Stored data
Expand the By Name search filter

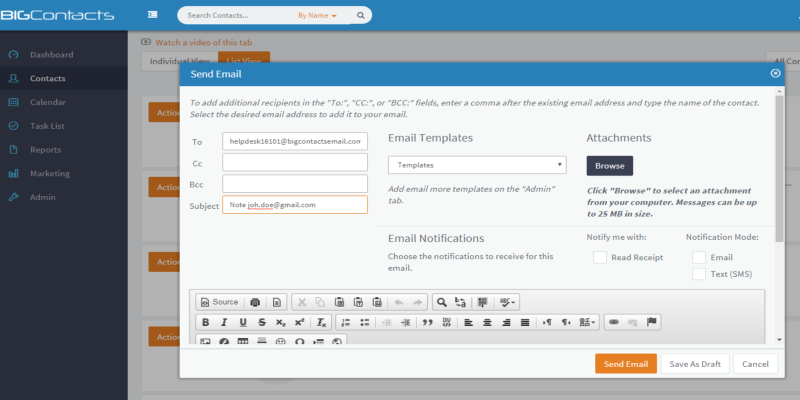click(318, 16)
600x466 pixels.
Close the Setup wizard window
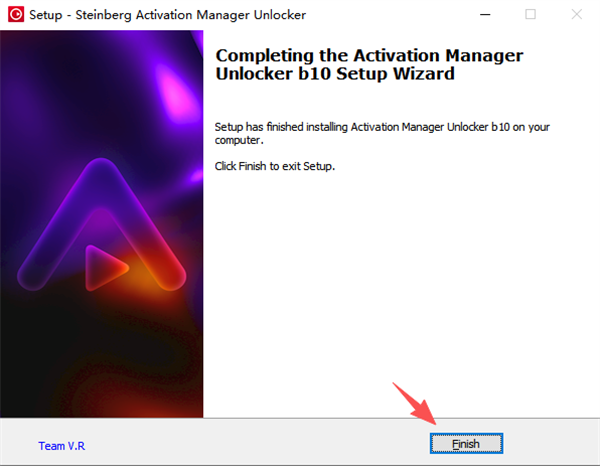(577, 15)
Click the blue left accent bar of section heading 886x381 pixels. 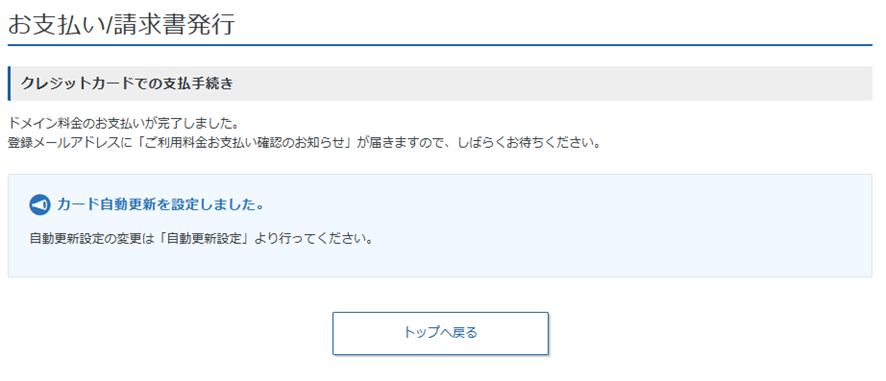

● **Exercise aim**
Excluding the pictures, transcribe each entry above word for word.

● **Written response**
Expand the By Name search filter

click(318, 16)
600x466 pixels.
Close the Setup wizard window
(577, 15)
Click the blue left accent bar of section heading 886x381 pixels. 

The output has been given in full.